Il y a au cours d’une vie, certains bouleversements qui, s’ils semblent temporairement et personnellement indépassables, vous ramènent à une histoire commune, vous connectent à certains récits littéraires, vous propulsent dans certains grands récits mythologiques et vous arrachent à un présent chaotique. Ces trajets entre histoire personnelle et collective, ces "transformations du sentiment en objets culturels" décrits par l'anthropologue Ernesto De Martino à l’abord de certains rituels funéraires, sont au coeur de ce qui pourrait être décrit comme le processus de deuil.
Ce processus occupe une place majeure dans le travail de Benjamin Husson. Premièrement à travers ses recherches, ses enregistrements de pleureuses traditionnelles et son attachement au concept de « survivance » (développé par A. Warburg) que nous pourrions traduire ici comme la persistance de rituels de lamentations antiques au XXIème siècle. Il aborde de manière plus détournée la question de l’abandon nécéssaire et programmé de certains des fondements des sociétés occidentales, de certaines pratiques mortifères héritées de la modernité. Cette dernière a progressivement dé-socialisée le rapport à la mort et au deuil en les confiant progressivement à des institutions médicales et palliatives spécialisées et individualisées.
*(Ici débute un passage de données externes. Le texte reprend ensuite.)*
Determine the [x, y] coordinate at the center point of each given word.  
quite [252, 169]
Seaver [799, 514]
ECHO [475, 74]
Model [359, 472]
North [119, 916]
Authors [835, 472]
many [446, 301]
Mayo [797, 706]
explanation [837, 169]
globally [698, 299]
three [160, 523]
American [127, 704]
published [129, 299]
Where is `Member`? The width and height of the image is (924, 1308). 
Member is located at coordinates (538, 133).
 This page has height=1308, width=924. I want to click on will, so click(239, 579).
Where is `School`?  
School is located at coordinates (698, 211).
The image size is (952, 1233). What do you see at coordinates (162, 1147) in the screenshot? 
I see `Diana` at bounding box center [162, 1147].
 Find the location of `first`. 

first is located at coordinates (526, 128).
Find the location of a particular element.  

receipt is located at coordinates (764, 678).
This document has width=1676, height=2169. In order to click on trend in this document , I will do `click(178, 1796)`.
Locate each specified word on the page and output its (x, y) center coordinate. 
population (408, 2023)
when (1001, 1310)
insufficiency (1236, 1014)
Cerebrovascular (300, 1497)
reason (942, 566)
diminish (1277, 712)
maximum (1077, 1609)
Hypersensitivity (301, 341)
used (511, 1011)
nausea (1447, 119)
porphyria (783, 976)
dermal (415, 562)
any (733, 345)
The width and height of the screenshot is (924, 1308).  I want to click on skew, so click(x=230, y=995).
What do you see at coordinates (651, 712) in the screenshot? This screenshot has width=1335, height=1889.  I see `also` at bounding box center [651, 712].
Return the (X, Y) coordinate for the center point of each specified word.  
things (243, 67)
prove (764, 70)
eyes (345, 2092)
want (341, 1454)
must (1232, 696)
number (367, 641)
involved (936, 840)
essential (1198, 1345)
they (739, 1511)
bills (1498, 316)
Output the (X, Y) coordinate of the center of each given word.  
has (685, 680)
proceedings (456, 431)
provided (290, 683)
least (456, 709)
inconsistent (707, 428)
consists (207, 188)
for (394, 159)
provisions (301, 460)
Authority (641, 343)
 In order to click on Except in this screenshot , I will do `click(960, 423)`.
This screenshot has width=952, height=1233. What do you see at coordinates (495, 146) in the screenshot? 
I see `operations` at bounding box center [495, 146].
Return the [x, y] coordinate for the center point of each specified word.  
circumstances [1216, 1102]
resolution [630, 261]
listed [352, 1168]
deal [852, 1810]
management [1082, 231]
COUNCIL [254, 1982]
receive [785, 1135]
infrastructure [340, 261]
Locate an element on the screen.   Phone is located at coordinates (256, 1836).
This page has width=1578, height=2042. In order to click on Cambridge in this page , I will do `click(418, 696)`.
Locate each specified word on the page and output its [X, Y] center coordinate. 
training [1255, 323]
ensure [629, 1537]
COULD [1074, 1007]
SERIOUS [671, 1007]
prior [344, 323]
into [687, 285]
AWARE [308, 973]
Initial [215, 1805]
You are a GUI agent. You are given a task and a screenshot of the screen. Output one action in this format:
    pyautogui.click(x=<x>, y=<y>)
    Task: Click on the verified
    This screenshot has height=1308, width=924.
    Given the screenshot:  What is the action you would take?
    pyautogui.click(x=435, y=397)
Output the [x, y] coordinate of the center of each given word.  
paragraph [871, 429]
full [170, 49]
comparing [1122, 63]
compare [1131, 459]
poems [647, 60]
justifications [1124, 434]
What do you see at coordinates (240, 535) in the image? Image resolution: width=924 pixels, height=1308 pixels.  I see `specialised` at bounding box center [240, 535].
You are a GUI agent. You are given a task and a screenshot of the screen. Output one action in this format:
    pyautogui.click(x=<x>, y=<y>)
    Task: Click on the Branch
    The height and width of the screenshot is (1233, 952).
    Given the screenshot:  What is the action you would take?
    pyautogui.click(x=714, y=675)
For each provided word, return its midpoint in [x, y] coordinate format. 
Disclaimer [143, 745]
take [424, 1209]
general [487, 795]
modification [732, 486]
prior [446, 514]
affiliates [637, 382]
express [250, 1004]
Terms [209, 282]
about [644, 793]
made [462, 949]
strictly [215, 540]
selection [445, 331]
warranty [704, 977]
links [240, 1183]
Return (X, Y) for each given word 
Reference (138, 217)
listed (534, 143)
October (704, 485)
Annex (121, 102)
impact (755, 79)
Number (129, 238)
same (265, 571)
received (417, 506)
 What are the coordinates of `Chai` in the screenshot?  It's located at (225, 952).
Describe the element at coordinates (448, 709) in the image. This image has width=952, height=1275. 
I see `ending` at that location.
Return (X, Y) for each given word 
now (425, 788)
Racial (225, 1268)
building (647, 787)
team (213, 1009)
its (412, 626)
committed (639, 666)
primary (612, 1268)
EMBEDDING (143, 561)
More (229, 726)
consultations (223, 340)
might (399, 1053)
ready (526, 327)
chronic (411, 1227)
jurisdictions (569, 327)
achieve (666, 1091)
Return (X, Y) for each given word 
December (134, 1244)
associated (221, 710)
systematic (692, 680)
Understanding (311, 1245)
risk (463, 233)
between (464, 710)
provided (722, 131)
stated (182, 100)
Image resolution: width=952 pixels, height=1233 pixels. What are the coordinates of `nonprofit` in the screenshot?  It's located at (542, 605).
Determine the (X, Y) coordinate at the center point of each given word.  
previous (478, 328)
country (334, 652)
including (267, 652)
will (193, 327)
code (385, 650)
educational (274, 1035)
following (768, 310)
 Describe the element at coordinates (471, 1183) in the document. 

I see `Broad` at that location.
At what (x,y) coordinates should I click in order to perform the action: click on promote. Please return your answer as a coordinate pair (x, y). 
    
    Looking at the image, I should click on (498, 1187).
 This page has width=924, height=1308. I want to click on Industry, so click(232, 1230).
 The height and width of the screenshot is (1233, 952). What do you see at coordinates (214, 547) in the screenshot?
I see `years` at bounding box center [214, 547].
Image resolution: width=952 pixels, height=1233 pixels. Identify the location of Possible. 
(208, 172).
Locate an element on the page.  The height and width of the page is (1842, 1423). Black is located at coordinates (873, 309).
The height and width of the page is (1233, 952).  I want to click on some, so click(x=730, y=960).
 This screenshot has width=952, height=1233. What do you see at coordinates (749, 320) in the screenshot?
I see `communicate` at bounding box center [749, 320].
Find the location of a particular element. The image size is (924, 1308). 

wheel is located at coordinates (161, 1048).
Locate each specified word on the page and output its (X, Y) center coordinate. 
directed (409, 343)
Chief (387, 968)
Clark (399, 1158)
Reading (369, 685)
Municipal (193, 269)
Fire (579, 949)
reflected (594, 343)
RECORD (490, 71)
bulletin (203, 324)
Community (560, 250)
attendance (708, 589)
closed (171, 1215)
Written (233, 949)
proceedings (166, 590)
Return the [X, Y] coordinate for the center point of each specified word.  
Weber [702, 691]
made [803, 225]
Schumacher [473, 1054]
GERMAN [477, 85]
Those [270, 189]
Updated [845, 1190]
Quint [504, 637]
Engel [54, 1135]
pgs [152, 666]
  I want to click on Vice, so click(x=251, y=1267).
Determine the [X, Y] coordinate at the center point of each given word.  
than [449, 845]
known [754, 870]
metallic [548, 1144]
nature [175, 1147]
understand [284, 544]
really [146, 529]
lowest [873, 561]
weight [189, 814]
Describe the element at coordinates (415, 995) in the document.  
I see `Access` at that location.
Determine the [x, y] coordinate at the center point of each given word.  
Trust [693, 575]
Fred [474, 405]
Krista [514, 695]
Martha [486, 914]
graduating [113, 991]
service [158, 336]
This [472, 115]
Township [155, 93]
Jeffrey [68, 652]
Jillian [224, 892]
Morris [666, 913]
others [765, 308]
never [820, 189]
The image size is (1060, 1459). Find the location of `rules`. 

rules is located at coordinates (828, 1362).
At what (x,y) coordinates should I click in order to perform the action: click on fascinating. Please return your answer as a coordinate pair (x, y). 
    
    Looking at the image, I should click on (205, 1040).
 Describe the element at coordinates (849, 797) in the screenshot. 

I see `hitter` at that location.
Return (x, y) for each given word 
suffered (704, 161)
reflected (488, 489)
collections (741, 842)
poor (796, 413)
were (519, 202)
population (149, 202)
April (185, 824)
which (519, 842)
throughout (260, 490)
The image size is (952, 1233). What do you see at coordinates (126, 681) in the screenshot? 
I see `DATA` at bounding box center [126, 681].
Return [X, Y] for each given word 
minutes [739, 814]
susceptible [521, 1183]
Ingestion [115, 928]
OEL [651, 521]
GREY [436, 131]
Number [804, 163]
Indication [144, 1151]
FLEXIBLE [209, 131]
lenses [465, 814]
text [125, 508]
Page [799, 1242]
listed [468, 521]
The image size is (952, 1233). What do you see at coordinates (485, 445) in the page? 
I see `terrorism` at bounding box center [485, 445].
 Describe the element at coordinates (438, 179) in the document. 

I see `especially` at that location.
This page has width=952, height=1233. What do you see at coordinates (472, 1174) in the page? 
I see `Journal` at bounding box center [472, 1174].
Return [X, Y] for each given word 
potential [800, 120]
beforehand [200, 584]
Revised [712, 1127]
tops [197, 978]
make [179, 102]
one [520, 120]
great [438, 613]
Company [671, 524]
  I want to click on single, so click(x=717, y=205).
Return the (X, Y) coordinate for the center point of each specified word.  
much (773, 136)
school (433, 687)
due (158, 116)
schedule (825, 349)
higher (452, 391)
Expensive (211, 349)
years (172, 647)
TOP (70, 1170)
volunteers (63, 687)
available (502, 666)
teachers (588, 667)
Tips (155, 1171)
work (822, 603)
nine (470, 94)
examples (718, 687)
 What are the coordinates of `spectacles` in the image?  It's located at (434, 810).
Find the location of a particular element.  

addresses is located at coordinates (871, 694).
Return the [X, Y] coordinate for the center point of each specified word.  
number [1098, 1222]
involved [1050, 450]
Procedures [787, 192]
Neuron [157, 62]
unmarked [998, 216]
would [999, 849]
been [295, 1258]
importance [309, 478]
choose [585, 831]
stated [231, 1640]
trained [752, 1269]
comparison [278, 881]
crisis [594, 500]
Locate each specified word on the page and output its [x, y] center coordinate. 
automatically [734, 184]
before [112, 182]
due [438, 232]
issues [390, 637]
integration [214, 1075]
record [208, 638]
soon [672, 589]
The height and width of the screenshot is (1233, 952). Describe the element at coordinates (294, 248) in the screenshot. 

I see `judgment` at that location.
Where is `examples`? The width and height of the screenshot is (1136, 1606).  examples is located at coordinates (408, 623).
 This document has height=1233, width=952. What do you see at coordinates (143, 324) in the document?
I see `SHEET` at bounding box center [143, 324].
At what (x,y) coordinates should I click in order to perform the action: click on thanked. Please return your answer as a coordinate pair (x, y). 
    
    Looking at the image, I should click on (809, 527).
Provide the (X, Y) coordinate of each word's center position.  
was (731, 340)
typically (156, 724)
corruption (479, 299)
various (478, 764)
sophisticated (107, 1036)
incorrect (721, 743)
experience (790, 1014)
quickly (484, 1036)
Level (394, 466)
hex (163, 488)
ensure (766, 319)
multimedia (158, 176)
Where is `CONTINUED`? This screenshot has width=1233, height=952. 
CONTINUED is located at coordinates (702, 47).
La série des oeuvres « lamentables », exposée à grande échelle au Centre d’art contemporain Passages récemment, fut élaborée dans un mouvement de re-socialisation d’une mort désincarnée, proposant des moments collectifs balisés par l’exposition et l’oeuvre.
Du « deuil anticipé » au « deuil d’abstractions » théorisé par S.Freud se mélangent des références à certains bouleversements personnels vécus par Benjamin ces dernières années, faisant de ses oeuvres le point de rencontre entre des questions historiques, des perspectives sociétales contemporaines et des éléments biographiques.